Government-owned engineering consultancy RITES Ltd said that it will launch its Rs 4.6 billion initial public offering (IPO). The company has set a price band of Rs 180-185 per share. The IPO is a pure offer for sale by the government, which is selling a 12% stake in the company.

The market is gearing up for a burst of activity, with at least 12 companies planning to raise more than Rs 170 billion over the next two months, after a quiet start to the June quarter.

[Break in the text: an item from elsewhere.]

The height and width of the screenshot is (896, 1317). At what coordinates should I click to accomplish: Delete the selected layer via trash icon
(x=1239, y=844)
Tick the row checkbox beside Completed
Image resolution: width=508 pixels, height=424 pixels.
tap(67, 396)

Rhe last IPO to hit the primary market was IndoStar Capital Finance Ltd, which raised Rs 18.4 billion through its share sale in May.

Reportedly, the introduction of the new Indian accounting standards (IndAS) as one of the reasons why IPO-bound companies have not approached the market so far, this quarter.

All companies, including unlisted ones, having net worth of between Rs 2.5 billion and Rs 5 billion have to prepare their financial accounts for the year ended 31 March 2018 as per the IndAS accounting standards. Companies with net worth of Rs 5 billion or more had to implement the new standard a year earlier.

As per the reports, the pipeline in the June quarter will be very healthy. The market/IPO outlook continues to be strong and robust for the next two quarters if not the entire year.

Several major IPOs, including those of HDFC Asset Management Co. Ltd, auto parts maker Varroc Engineering Ltd, non-banking financial company IndoStar Capital Finance Ltd, microfinancier CreditAccess Grameen Ltd and women's apparel maker TCNS Clothing Co. Ltd, are set to hit the market this quarter.

Other companies that may launch their IPOs in the quarter include seafood exporters Devi Seafoods Ltd and Nekkanti Sea Foods Ltd. Both said they would decide on the timing of the launch after they get regulatory approval for their respective share sales.

In the first quarter of 2018, 14 companies raised a total of Rs 185.9 billion through the IPO route, a more than fourfold increase from the Rs 41.9 billion raised by five companies in the same period a year earlier.

In 2017, 64 companies tapped the IPO market to raise Rs 671.5 billion.

IPO activity last year was dominated by large issuances such as HDFC Standard Life Insurance Co. Ltd, SBI Life Insurance Co. Ltd, ICICI Lombard General Insurance Co. Ltd, New India Assurance Co. Ltd and General Insurance Corp. of India Ltd, which collectively raised Rs 437.6 billion.